*** Opening Extracted entries ***

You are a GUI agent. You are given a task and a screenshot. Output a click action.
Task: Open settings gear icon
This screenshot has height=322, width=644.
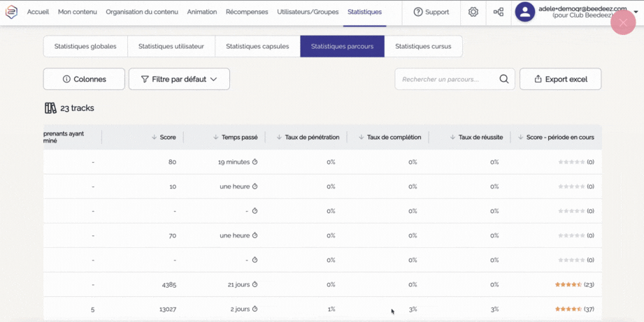pos(473,12)
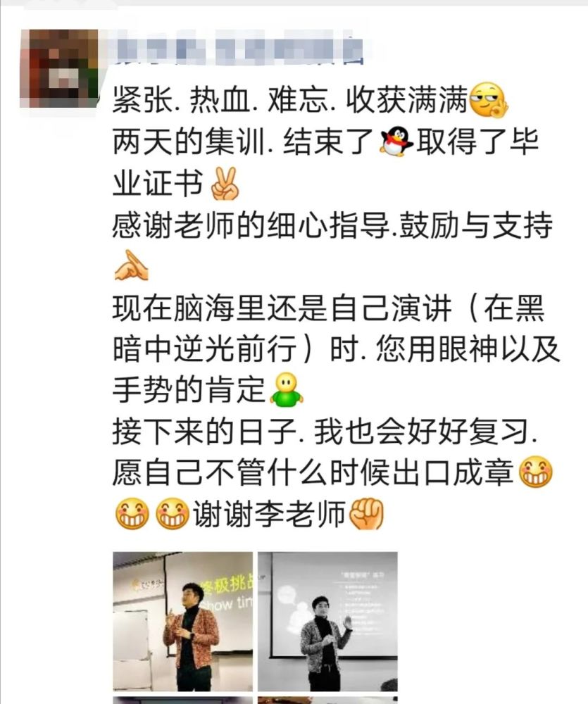The image size is (588, 704).
Task: Click the blurred profile avatar
Action: (x=59, y=68)
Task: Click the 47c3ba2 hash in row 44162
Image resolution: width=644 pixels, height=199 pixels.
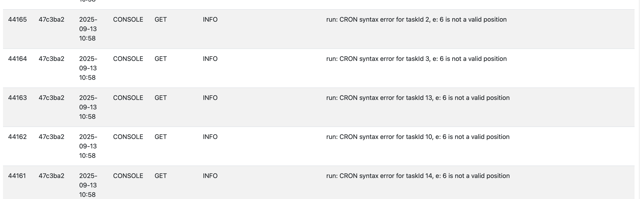Action: pyautogui.click(x=51, y=137)
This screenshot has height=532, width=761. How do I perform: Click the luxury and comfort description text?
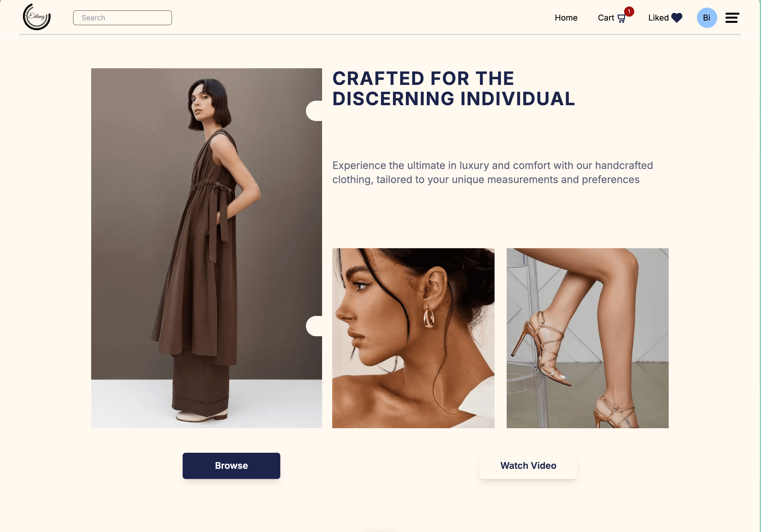(493, 172)
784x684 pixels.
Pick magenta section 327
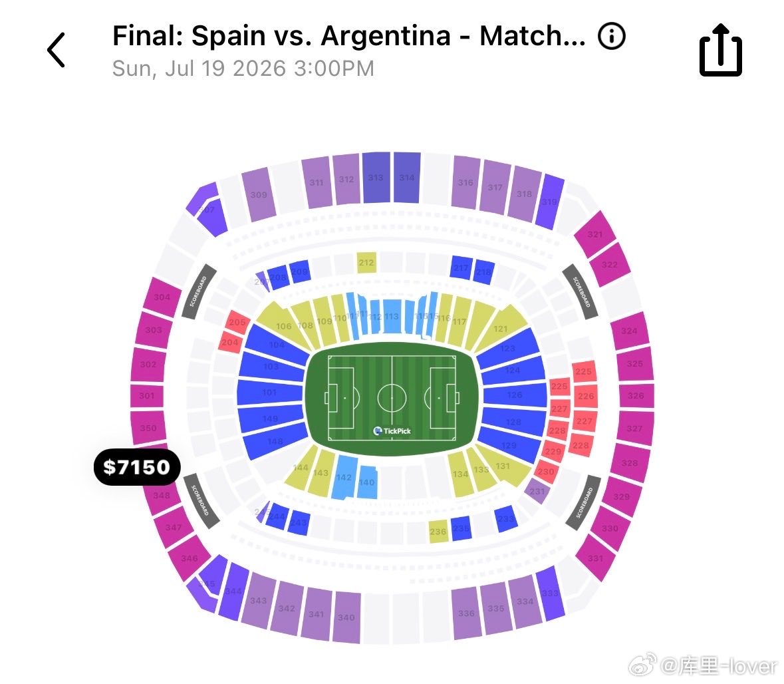pos(635,428)
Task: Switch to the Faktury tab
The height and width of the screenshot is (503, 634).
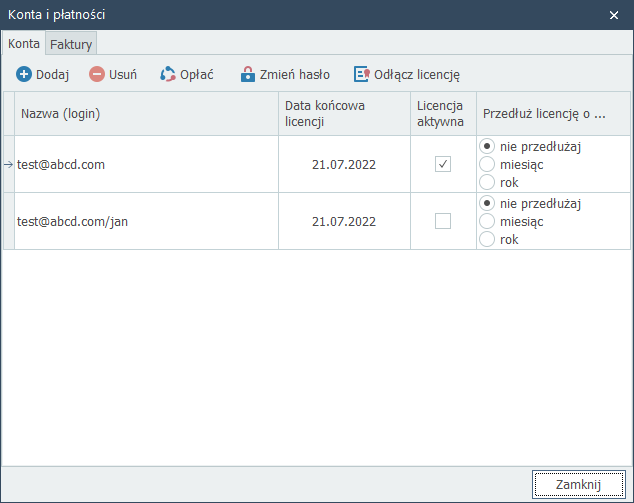Action: click(x=71, y=44)
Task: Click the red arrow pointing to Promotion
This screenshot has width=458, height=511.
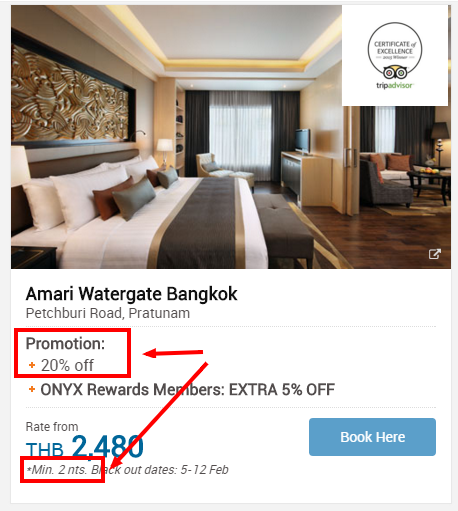Action: [x=173, y=353]
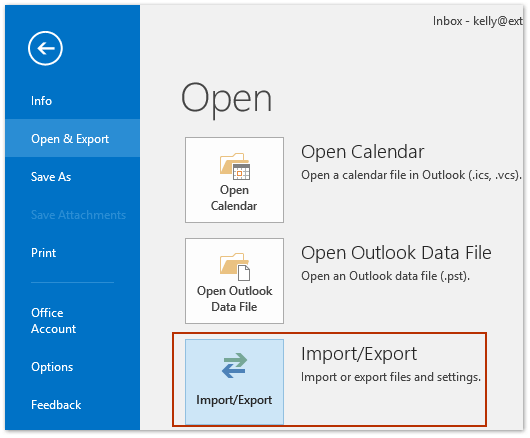The height and width of the screenshot is (438, 530).
Task: Click the Open Outlook Data File heading
Action: (396, 253)
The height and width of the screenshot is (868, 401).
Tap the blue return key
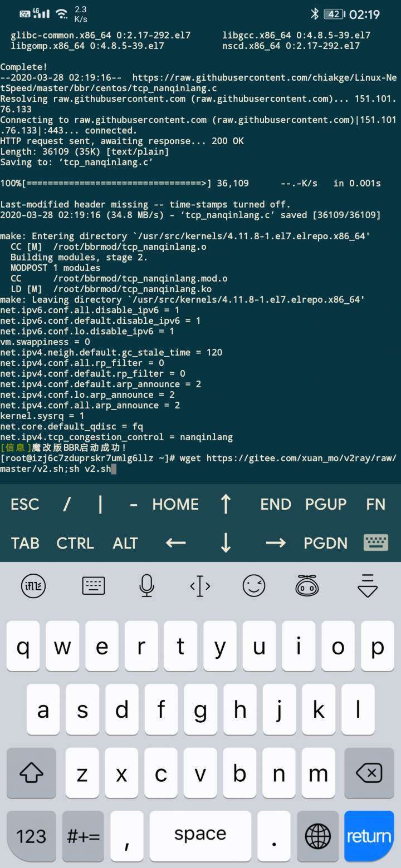[369, 836]
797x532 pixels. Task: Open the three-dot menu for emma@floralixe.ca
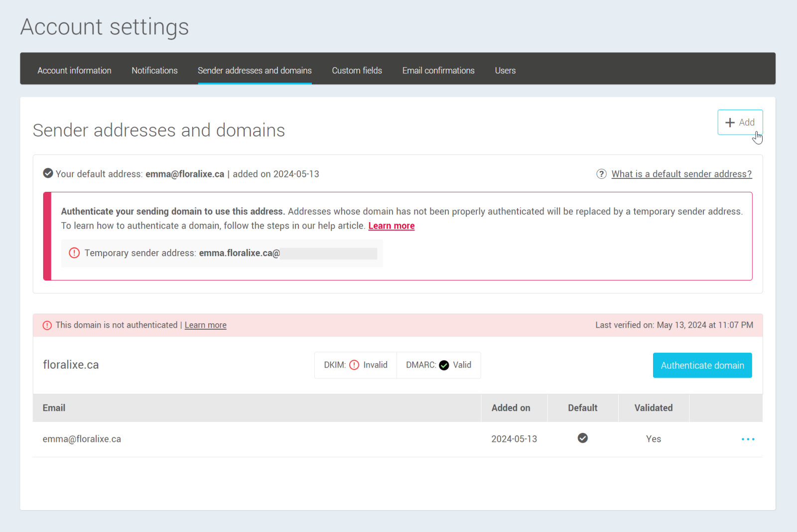pyautogui.click(x=748, y=439)
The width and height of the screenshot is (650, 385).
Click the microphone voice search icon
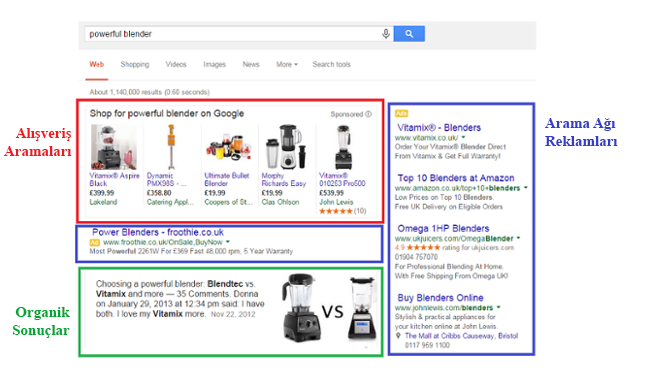386,34
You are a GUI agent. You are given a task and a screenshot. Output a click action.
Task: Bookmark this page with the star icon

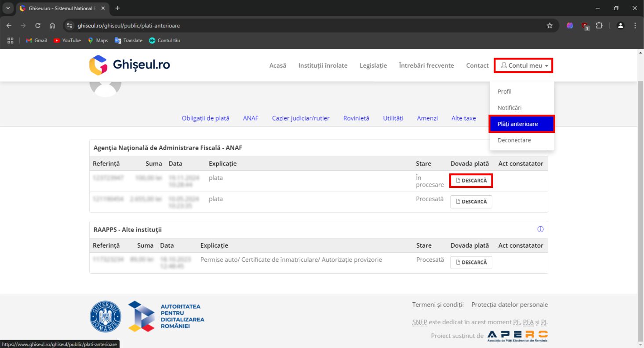549,26
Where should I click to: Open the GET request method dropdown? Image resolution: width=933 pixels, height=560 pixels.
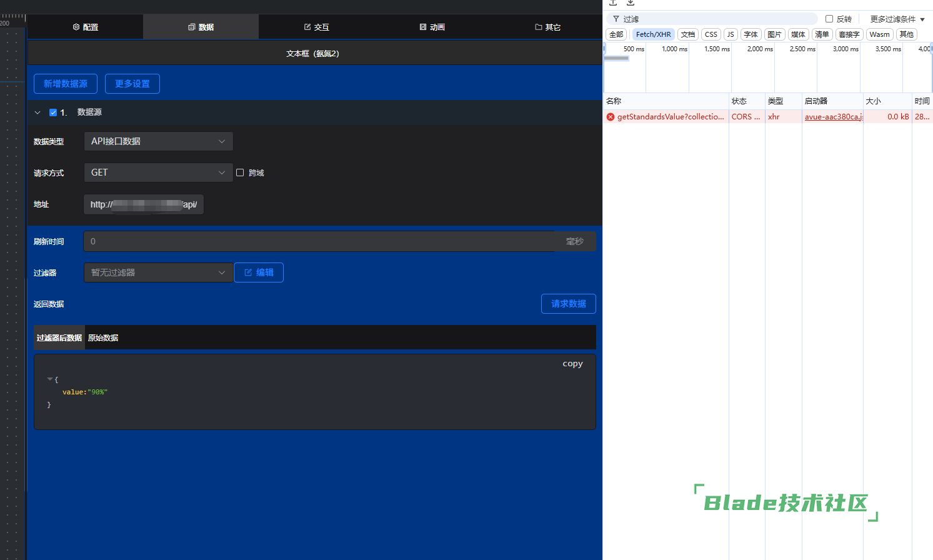[158, 173]
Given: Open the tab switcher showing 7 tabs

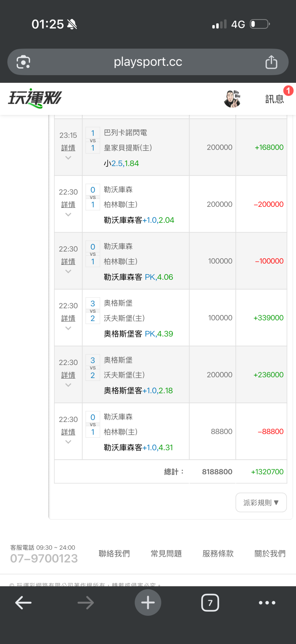Looking at the screenshot, I should pos(210,603).
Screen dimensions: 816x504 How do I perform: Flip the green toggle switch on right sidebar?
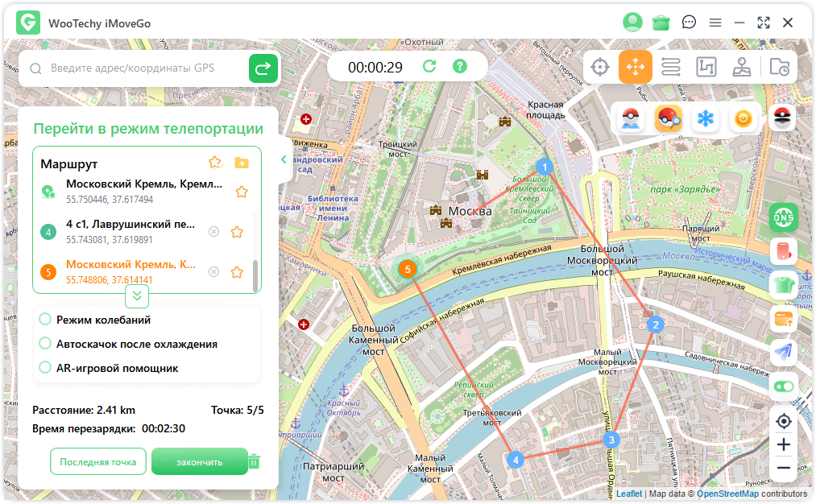tap(783, 386)
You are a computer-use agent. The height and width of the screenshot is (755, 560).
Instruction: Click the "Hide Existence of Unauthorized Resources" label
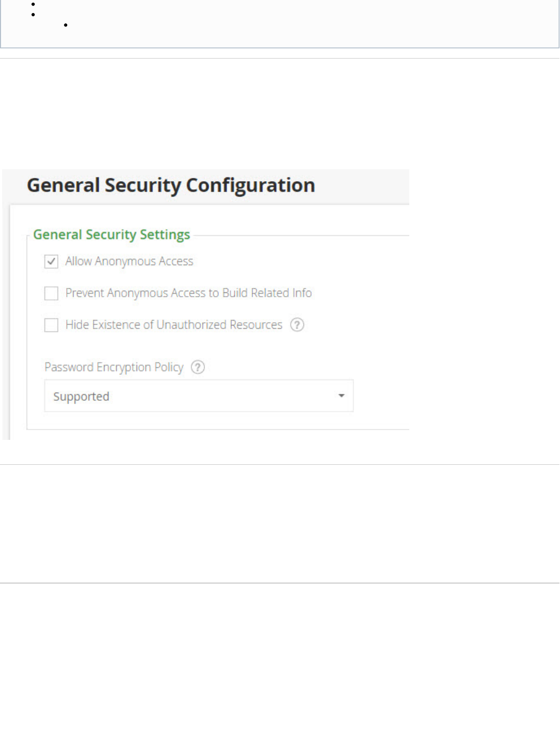173,325
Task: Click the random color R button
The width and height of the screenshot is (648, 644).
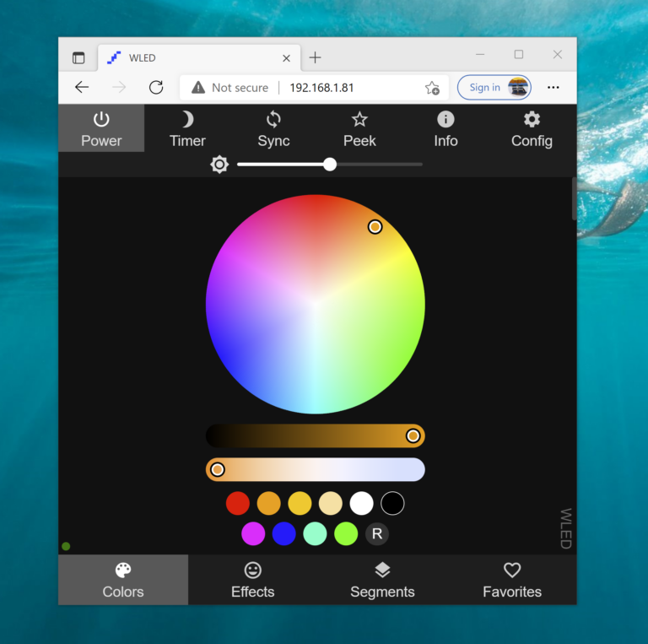Action: point(377,533)
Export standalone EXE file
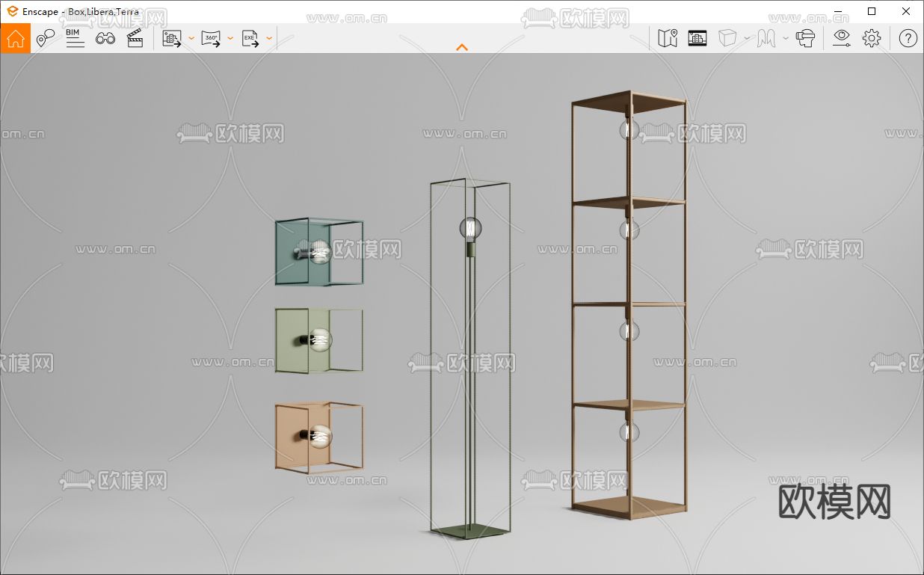This screenshot has height=575, width=924. (250, 38)
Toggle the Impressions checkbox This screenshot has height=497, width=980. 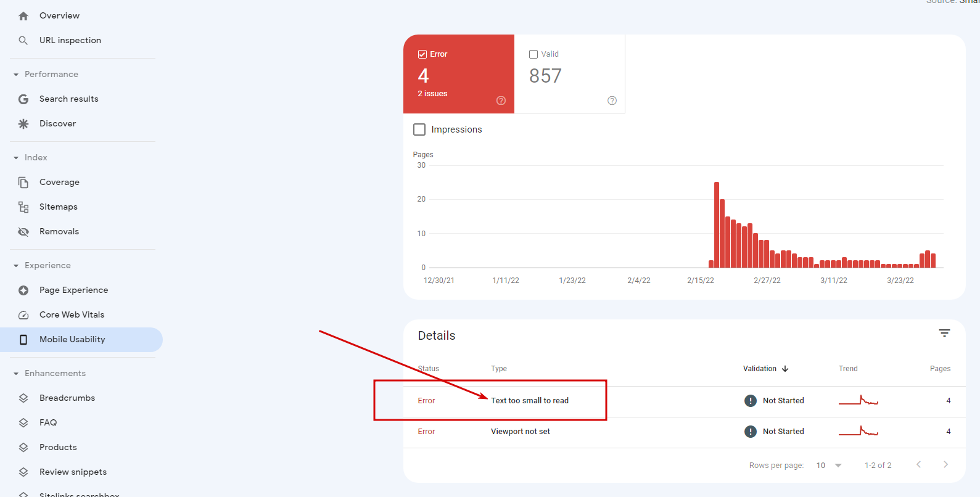coord(419,129)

*** Closing Extracted entries ***

▸ Task item
Write out nothing but the lines from the start of the data through the line with "Task: Click the 47c3ba2 hash in row 44162". Leave out the pictures.

▸ Answer
You are a GUI agent. You are given a task and a screenshot. Output a click action.
Task: Open settings gear icon
This screenshot has height=322, width=644.
pos(473,12)
The image size is (588, 704).
Task: Click the blurred profile avatar
Action: (x=59, y=68)
Task: Click the 47c3ba2 hash in row 44162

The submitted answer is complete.